++++ Supplied information ++++

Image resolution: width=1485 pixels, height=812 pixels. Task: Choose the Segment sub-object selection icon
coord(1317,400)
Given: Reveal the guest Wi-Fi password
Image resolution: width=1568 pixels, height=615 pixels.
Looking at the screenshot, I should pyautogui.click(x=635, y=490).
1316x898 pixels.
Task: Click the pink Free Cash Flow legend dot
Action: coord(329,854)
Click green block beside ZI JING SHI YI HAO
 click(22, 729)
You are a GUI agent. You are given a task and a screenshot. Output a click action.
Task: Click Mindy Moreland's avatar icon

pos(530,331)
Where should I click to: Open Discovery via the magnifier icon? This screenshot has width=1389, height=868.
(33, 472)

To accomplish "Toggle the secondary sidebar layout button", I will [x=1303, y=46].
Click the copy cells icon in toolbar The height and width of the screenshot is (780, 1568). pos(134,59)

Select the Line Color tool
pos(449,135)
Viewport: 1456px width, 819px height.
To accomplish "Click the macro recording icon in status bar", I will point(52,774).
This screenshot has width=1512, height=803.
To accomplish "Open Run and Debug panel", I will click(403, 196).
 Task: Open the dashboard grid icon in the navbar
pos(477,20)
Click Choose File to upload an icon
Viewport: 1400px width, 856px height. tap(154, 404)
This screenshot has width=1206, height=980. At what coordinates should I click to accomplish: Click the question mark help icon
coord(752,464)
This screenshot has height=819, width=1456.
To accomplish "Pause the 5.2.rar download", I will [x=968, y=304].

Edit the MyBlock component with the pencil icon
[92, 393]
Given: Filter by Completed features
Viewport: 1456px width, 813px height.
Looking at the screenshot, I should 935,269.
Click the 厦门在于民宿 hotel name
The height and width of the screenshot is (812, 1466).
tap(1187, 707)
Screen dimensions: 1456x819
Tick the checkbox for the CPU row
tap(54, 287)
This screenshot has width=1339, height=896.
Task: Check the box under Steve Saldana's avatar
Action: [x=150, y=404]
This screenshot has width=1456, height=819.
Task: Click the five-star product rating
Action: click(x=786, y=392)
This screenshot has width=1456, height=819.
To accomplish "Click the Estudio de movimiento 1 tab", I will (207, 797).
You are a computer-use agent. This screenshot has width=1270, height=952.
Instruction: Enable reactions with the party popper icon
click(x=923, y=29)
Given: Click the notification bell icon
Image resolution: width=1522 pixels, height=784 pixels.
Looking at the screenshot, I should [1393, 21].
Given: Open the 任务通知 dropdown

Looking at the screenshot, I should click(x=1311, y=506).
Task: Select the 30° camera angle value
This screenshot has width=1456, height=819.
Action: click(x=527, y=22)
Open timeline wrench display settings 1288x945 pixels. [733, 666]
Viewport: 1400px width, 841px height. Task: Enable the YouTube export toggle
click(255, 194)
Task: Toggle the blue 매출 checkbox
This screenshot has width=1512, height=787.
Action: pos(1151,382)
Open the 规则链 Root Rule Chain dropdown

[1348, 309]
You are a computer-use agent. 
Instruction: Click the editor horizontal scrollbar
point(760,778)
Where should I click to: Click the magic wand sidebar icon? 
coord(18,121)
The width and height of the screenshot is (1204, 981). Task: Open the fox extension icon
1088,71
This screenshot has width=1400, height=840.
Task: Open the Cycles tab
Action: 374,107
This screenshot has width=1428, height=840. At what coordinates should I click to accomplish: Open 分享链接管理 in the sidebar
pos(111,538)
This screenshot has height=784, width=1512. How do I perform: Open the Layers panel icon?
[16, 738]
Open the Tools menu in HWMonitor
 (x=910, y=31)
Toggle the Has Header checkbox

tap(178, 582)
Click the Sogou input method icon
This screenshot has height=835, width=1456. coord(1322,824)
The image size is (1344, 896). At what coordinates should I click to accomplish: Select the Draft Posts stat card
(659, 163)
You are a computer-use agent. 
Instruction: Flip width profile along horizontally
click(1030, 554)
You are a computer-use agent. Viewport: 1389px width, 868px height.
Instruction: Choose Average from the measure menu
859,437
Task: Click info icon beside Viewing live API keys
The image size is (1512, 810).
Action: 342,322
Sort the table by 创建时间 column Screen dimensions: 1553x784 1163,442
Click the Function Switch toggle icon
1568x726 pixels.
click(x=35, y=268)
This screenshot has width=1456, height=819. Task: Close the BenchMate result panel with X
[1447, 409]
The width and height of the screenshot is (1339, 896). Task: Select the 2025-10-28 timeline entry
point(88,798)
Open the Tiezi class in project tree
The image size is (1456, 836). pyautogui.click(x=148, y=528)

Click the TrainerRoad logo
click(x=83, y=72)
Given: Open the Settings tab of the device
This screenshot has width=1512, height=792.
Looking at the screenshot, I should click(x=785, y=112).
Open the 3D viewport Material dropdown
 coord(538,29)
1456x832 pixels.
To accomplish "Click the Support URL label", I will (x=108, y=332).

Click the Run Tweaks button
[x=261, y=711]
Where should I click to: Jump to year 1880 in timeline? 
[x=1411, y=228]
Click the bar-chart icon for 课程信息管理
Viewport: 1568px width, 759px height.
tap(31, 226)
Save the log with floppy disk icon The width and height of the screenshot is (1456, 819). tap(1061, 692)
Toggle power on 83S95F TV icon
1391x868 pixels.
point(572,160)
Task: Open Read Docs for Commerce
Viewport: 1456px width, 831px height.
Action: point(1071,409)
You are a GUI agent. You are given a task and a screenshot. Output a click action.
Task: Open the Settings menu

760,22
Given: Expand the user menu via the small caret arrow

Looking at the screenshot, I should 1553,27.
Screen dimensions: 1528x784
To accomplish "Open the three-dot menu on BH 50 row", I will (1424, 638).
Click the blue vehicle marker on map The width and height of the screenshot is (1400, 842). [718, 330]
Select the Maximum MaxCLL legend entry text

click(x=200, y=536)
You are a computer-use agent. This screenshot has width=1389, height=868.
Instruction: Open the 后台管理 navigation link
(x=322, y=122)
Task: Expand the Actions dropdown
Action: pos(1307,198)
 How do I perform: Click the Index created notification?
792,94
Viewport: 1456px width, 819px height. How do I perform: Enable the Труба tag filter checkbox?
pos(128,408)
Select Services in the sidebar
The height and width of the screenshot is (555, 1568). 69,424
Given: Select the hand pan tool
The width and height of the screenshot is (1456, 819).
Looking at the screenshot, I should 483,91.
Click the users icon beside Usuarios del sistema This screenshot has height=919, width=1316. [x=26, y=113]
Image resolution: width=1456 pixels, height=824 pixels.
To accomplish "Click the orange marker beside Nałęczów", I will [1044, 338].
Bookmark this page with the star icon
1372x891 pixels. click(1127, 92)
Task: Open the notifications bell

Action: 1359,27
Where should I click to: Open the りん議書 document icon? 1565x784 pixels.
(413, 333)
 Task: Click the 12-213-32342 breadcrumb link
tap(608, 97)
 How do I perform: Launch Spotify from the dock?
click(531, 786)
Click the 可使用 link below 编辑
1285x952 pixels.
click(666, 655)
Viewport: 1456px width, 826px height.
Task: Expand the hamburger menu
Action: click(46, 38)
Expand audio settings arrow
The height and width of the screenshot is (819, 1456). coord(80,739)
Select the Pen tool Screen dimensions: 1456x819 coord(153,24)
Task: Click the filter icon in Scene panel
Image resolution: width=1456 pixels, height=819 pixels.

++++

# Task to carry out
In the data above, repeat exactly each line from the first through the line that contains "Given: Reveal the guest Wi-Fi password", and give nothing else.

# Written reply
Image resolution: width=1485 pixels, height=812 pixels. Task: Choose the Segment sub-object selection icon
coord(1317,400)
Given: Reveal the guest Wi-Fi password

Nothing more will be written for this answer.